The South Carolina Employees Investment Commission has approved $200m for new real estate commitments, half of which will be invested in the Torchlight Investors Debt Opportunity Fund V.
Torchlight will invest 35% of funds in securitised debt, 20% each in stapled mezzanine, distressed senior mortgages and mezzanine loans/B-notes and 5% in preferred equity, according to a report in IP Real Estate.
The fund has a targeted 13-15% net IRR, with a planned $1bn total equity raise and the manager will co-invest either 1% of committed capital or $10m.
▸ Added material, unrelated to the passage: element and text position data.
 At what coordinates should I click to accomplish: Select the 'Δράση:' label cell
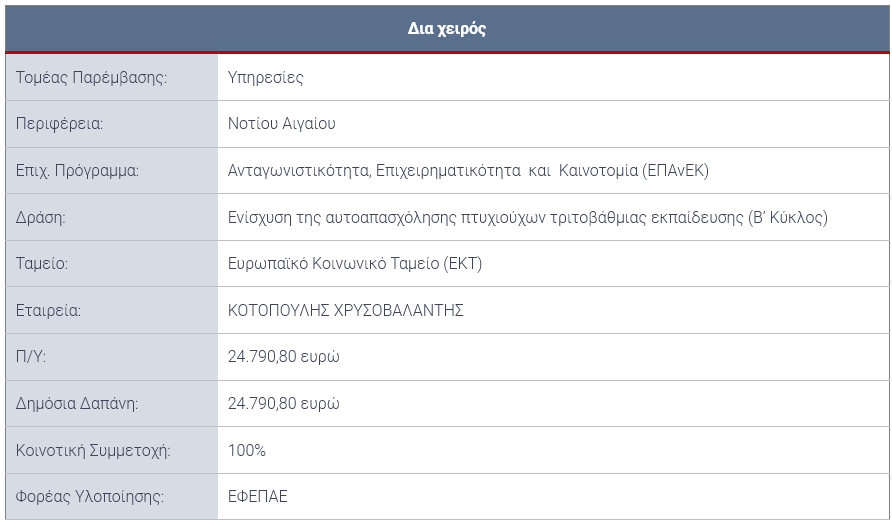(112, 217)
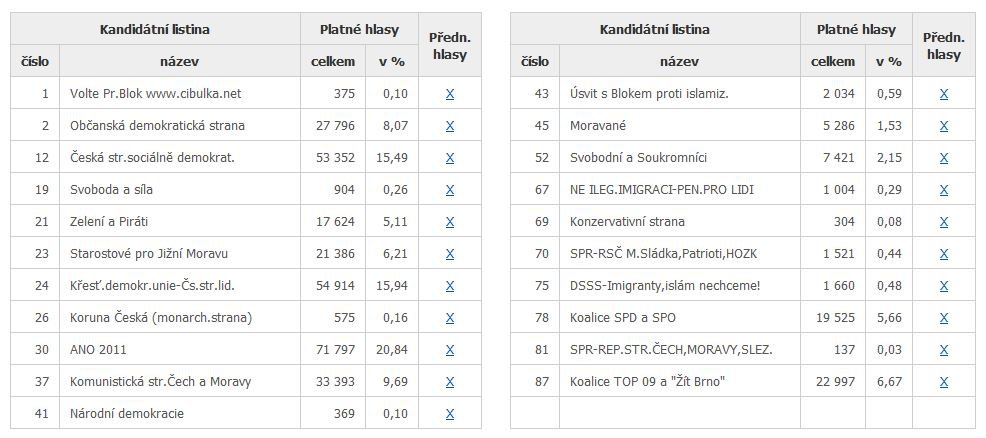
Task: Open votes link for Koalice TOP 09 a Žít Brno
Action: 944,382

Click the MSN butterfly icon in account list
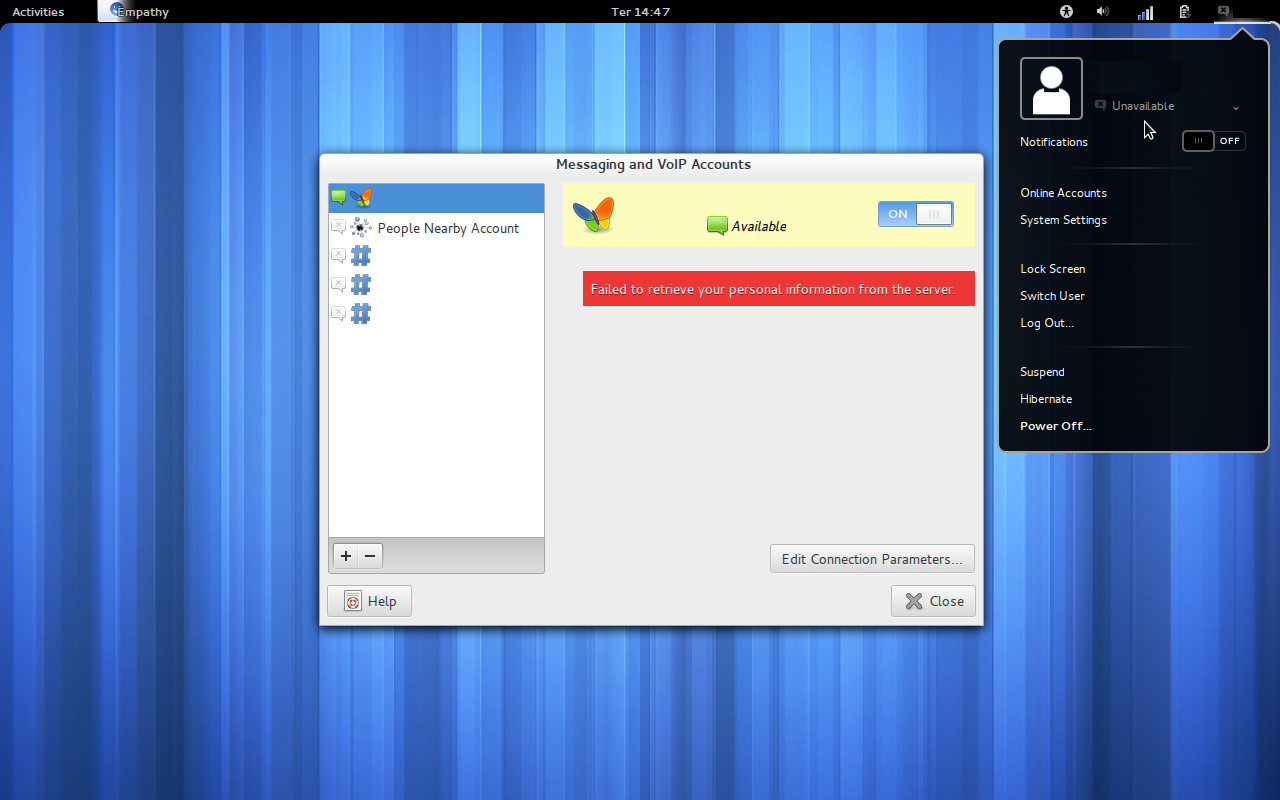pyautogui.click(x=361, y=198)
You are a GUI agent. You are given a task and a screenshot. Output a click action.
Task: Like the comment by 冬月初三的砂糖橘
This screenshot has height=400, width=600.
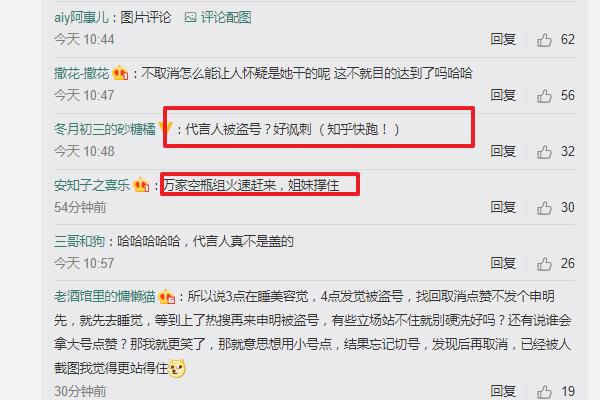[544, 152]
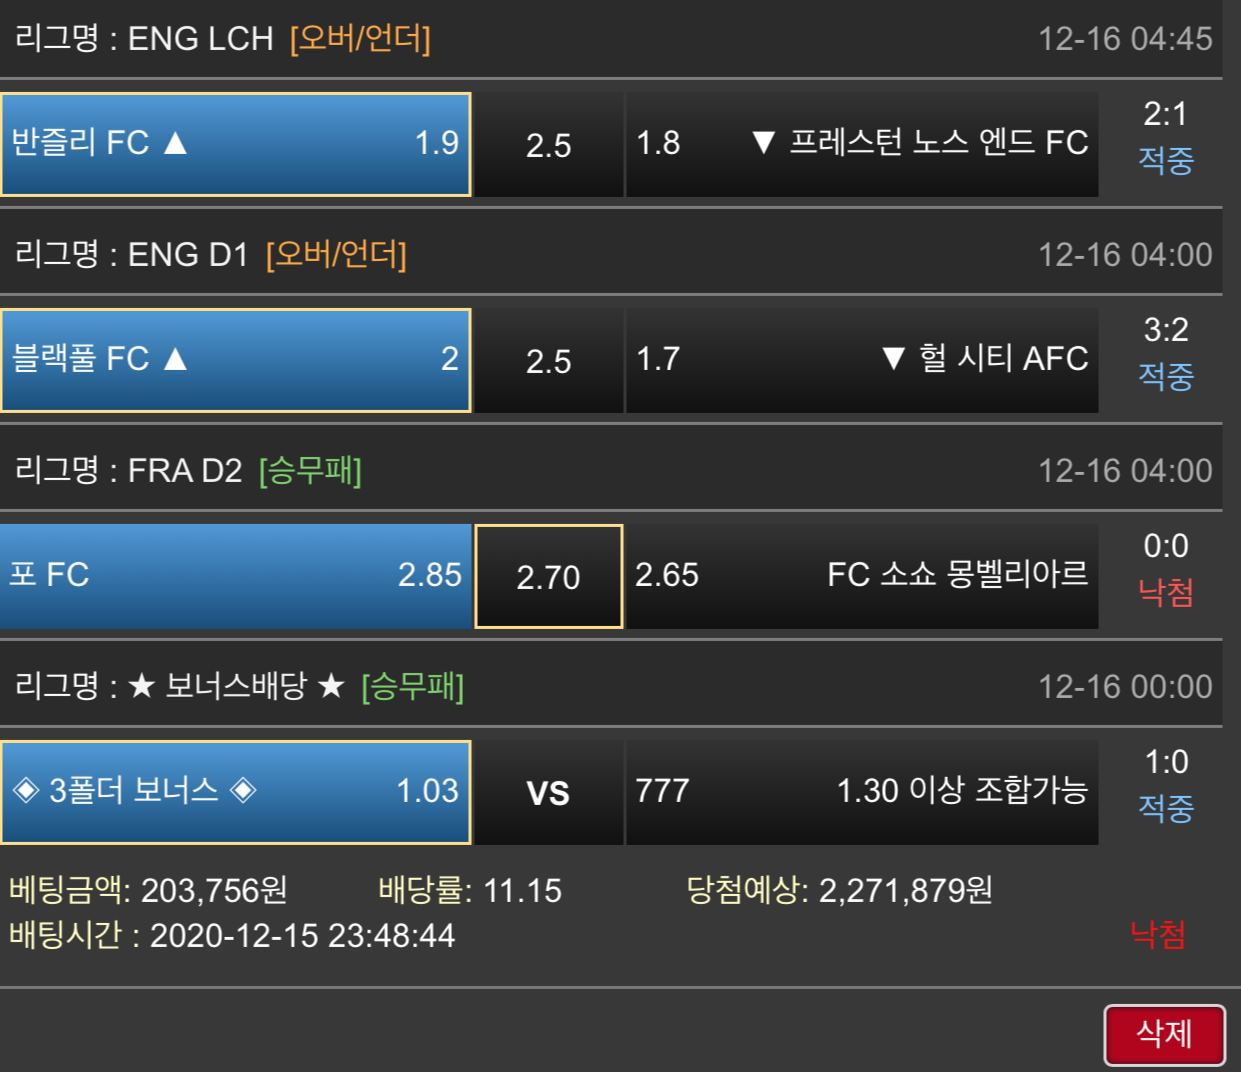Click the orange 오버/언더 tag for ENG LCH
Screen dimensions: 1241x1072
pyautogui.click(x=360, y=39)
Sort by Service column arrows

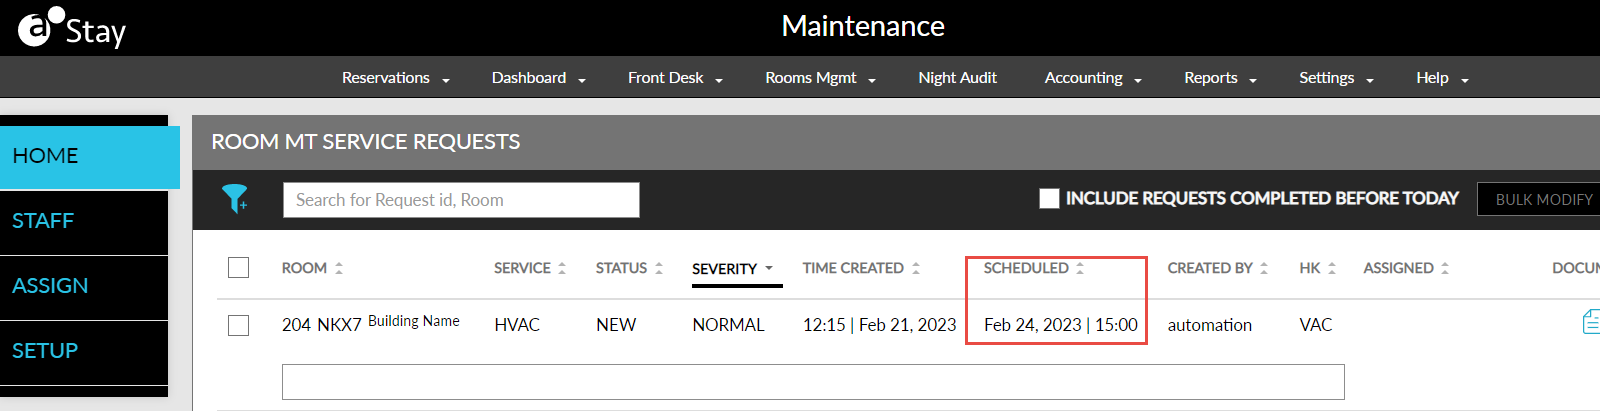click(562, 268)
Torchlight’s 20-year investment history in commercial real estate debt was one of the reasons behind the selection, according to the US pension fund, which allocated the other $100m to the Crow Holdings Realty Partners VII fund, a value-add real estate fund.
Dallas-based Crow is seeking $1.5bn for Partners VII, 50% more larger than its Fund VI, and will co-invest $100m, targeting an 11% net IRR in primary and secondary Sun-Belt markets.
Crow is targeting cash-flow investments — apartments, shopping centres, industrial and convenience stores/gas stations — for 70% of the portfolio. The remainder will be made up of more value-orientated transactions, including office buildings and hotels.
The pension fund said the investments complement its other other value-add real estate managers, including Brookfield, Greystar Real Estate Partners and TA Associates Realty.